>>>>>

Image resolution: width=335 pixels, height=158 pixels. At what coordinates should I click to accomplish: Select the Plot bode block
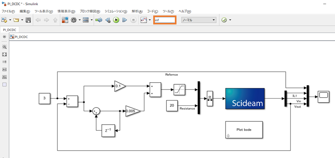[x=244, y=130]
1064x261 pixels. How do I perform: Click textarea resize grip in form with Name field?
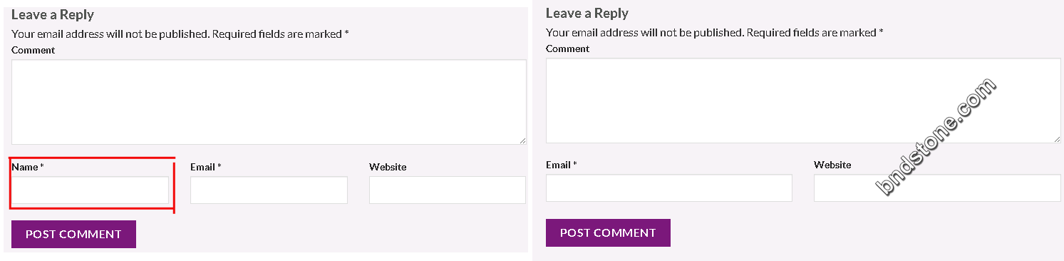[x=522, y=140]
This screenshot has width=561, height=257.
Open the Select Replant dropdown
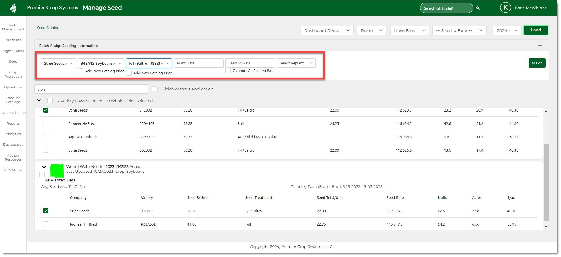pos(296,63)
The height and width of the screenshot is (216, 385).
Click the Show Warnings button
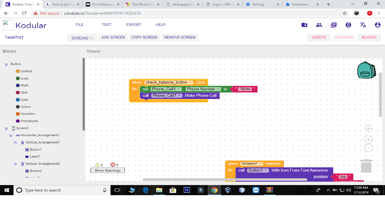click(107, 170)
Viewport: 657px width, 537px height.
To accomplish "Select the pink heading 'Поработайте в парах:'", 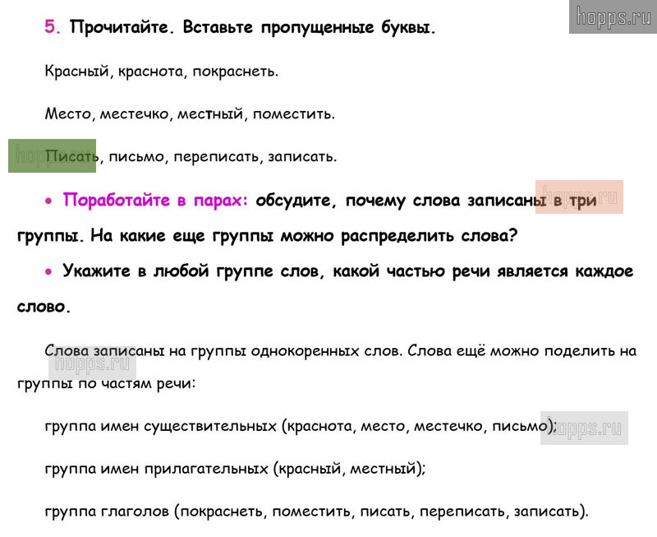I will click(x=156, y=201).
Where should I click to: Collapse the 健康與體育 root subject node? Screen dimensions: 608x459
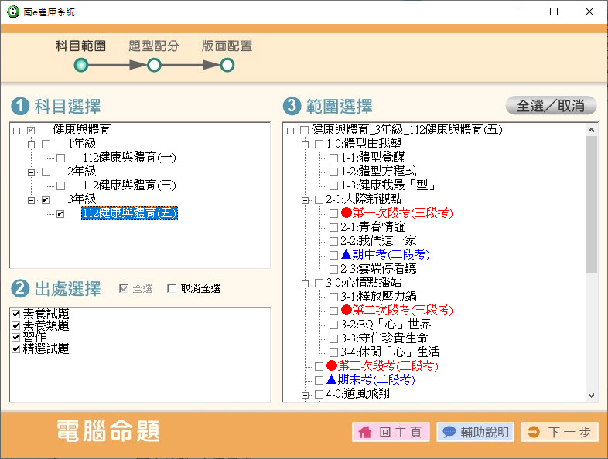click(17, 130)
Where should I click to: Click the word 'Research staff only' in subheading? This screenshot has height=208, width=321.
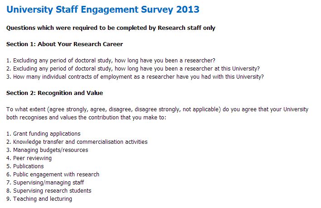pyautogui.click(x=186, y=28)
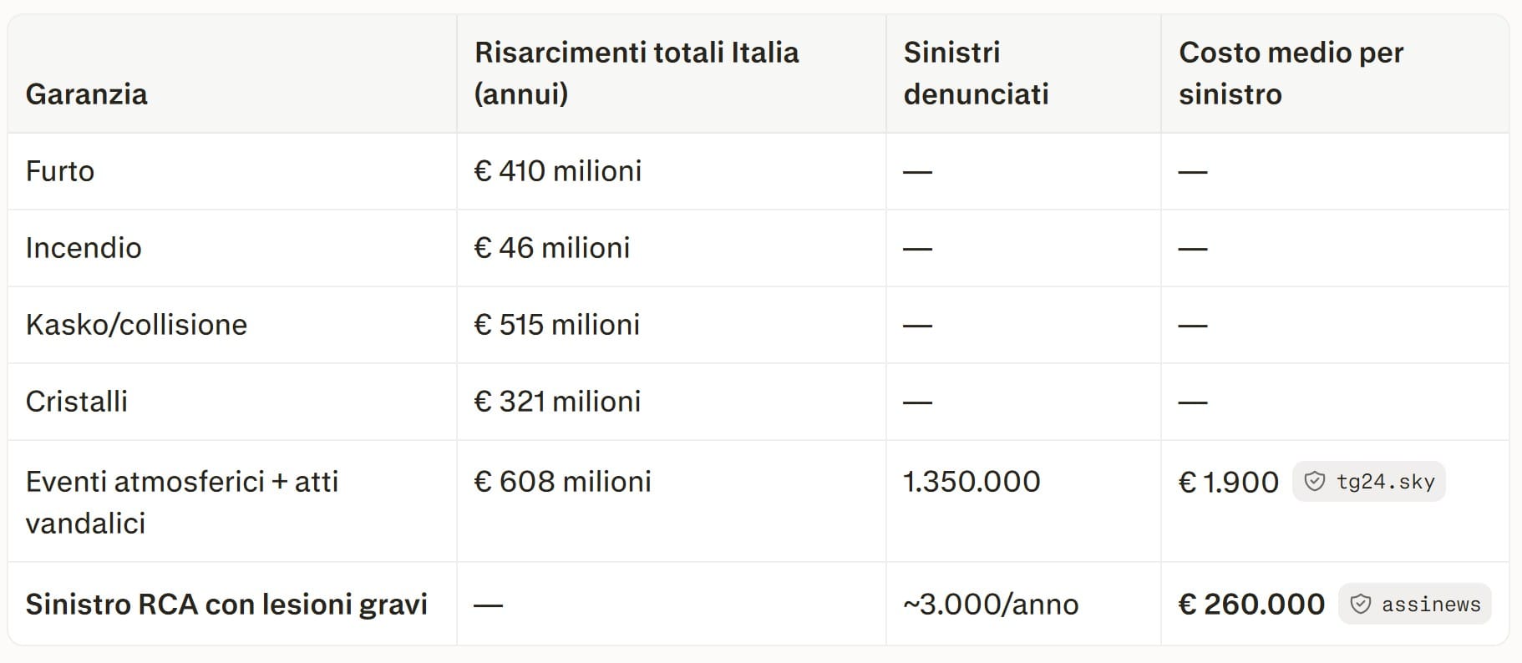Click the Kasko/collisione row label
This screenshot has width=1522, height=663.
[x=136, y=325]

<<<<<
>>>>>

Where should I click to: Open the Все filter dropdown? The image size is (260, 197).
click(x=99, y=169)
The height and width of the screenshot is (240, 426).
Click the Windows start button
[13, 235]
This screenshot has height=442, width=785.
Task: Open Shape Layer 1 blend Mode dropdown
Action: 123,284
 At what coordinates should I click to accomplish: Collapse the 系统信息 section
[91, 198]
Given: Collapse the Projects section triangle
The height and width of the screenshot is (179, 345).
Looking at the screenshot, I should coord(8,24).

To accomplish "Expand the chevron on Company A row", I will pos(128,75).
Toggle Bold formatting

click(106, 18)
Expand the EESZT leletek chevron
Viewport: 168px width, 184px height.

<<<<<
>>>>>

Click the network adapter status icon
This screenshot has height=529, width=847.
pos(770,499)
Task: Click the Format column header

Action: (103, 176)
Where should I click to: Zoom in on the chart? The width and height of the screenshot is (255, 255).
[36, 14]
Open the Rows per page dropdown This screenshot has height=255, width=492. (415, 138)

<<<<<

=== WORK REQUIRED ===
All lines above from the one with "The height and width of the screenshot is (240, 426)." to the one with "Viewport: 168px width, 184px height.", inclusive, should be copied exactly, and no other lines.

=== FINAL ANSWER ===
The height and width of the screenshot is (240, 426).
Click the Windows start button
[13, 235]
This screenshot has height=442, width=785.
Task: Open Shape Layer 1 blend Mode dropdown
Action: 123,284
 At what coordinates should I click to accomplish: Collapse the 系统信息 section
[91, 198]
Given: Collapse the Projects section triangle
The height and width of the screenshot is (179, 345).
Looking at the screenshot, I should coord(8,24).

To accomplish "Expand the chevron on Company A row", I will pos(128,75).
Toggle Bold formatting

click(106, 18)
Expand the EESZT leletek chevron
Viewport: 168px width, 184px height.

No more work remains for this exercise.